” (…) Mehmet Ali Kağıtçı, genç Cumhuriyet’in ithal etmek zorunda kaldığı kağıdın Türkiye’de üretilmesini sağlayan bir öncüydü.
Kağıtçı’nın öyküsü 1899 yılında, Heybeliada’da başlıyor. Osmanlı’nın ‘hasta’ zamanı! Yani ‘memleketi kurtaracak’ idealist adamların zamanı başlamış bir öykünün kahramanı kâğıtçı. O da idealist, o da ‘kurtarıcı’ kuşaktan… Herkesin yolu ayrı… O, kendine oldukça ‘tuhaf’ bir işi, ‘kağıt mühendisliğini’ seçmişti.

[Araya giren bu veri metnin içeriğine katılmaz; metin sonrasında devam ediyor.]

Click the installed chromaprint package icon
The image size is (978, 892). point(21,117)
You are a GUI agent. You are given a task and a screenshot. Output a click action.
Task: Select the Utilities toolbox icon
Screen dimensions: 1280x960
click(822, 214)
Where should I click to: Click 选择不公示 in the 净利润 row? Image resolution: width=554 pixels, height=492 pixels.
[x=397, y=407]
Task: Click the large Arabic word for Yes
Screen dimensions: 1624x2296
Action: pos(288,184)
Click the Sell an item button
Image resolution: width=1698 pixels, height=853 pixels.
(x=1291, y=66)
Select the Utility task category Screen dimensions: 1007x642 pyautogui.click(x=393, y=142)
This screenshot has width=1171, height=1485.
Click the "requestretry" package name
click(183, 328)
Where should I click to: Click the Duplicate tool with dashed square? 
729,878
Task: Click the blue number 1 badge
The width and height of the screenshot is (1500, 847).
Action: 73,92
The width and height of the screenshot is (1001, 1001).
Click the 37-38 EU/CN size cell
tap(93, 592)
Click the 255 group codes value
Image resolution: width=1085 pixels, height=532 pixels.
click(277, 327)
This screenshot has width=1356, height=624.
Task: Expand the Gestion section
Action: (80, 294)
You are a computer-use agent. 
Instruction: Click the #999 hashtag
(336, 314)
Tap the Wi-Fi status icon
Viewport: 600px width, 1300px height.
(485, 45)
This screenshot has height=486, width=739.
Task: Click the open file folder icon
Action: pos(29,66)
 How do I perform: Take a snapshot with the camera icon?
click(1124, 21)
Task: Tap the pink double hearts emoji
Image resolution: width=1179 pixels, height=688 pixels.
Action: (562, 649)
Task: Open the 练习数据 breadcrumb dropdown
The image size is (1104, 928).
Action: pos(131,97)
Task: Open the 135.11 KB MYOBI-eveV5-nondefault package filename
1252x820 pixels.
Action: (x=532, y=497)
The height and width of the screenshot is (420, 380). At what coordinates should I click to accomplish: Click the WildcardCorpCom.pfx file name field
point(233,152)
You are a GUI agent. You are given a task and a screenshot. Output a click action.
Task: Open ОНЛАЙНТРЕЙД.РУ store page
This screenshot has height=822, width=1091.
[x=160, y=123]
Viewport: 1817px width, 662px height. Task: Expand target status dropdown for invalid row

1927 yılında Grenoble Üniversitesi, Fransız Kağıt Mühendisliği Okulu’nu birincilikle bitirince Fransa’daki kâğıtçıların ilgisini çekecek, dönemin önemli şirketi Papeteries de France’dan önemli bir iş teklifi alacaktı. Kağıtçı gerisini anılarında şöyle anlatıyor:
‘Ben, Türk kağıt sanayiini kurabilme idealimi
gerçekleştirebilmek azmiyle yola çıkmıştım. Kadirşinas
tekliflerini nezaketle reddettim. Aynı teklifleri
İstanbul’daki konsoloslukları aracılığıyla da tekrarladılar.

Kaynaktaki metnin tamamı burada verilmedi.